Personal information
- Nationality: Kenyan
- Born: 18 April 1999 (age 27) Migori County, Kenya

Sport
- Sport: Athletics
- Event: Middle distance running

Achievements and titles
- Personal best: 800 m: 1:54.62 ( 2025)

Medal record
Women's athletics
Representing Kenya
World Championships
| Gold medal – first place | 2025 Tokyo | 800 m |
Commonwealth Games
| Silver medal – second place | 2026 Glasgow | 800 m |
African Championships
| Silver medal – second place | 2024 Douala | 800 m |

= Lilian Odira =

Kenyan athlete (born 1999)

Lilian Odira (born 18 April 1999) is a Kenyan middle distance runner. She is the reigning World Champion over 800 metres, having won the title at the 2025 World Championships.
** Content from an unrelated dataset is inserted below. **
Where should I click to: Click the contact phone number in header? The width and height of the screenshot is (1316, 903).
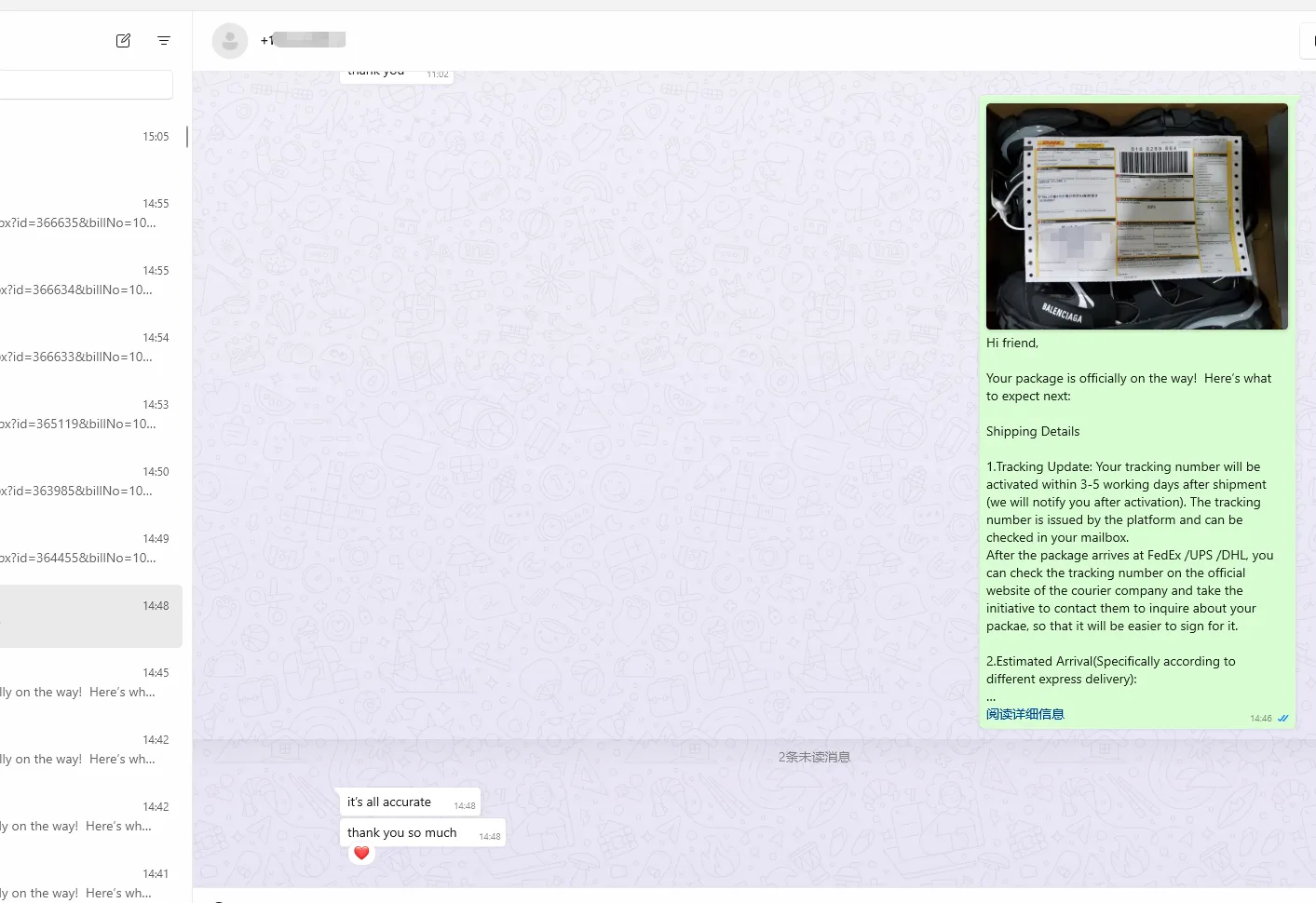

In 2024, she became Kenyan national champion over 800 metres, retaining her title in 2025. She was a semi-finalist at the 2024 Olympic Games and 2025 World Indoor Championships.

==Biography==
Odira is from Migori County and grew up in a rural setting. She attended St. Peters Keberesi Secondary School in Kisii County. Initially a cross country runner, in 2016, aged 17, Odira won the Kenyan national high school title in the 800 metres before placing third at the East African School Games.

She had a maternity break in 2020 and returned to competition in 2023. She runs for the Kenyan Prisons services and has been coached since close to the start of her career by Jacinta Murigura.

She competed at the 2024 African Games in Accra in March 2024, and ran 2:00.81 to finish fourth in the women's 800 m. In May 2024, she became Kenyan national champion over 800 metres in Nairobi, running a time of 2:02.21.

She won the Kenyan Olympic qualifier in June 2024, ahead of Mary Moraa in a time of 1:59.27. This time also met the qualifying standard for the 2024 Paris Olympics. She won silver at the African Championships in Doula, Cameroon in June 2024, running a time of 2:00.36.

She competed in the 800 metres at the 2024 Summer Olympics in Paris in August 2024, reaching the semi-finals where she finished fourth in her heat in 1:58.53 behind Keely Hodgkinson, Nia Akins and Prudence Sekgodiso.

Odira placed third at the Athletics Kenya (AK) Prisons Cross Country Championships, held on 18 January 2025, in Ruiru. She was a semifinalist at the 2025 World Athletics Indoor Championships in Nanjing in March 2025.

She ran a new personal best of 1:58.31 to win the 800 metres at the Kip Keino Classic in Nairobi on 31 May 2025. She retained her 800 metres title at the Kenyan Athletics Championships in June 2025. She won the Athletics Kenya World Championship Trials the following month. She set a new personal best in the 800 metres at the 2025 Kamila Skolimowska Memorial, part of the 2025 Diamond League, with a run of 1:56.52 to finish runner-up to Keely Hodgkinson.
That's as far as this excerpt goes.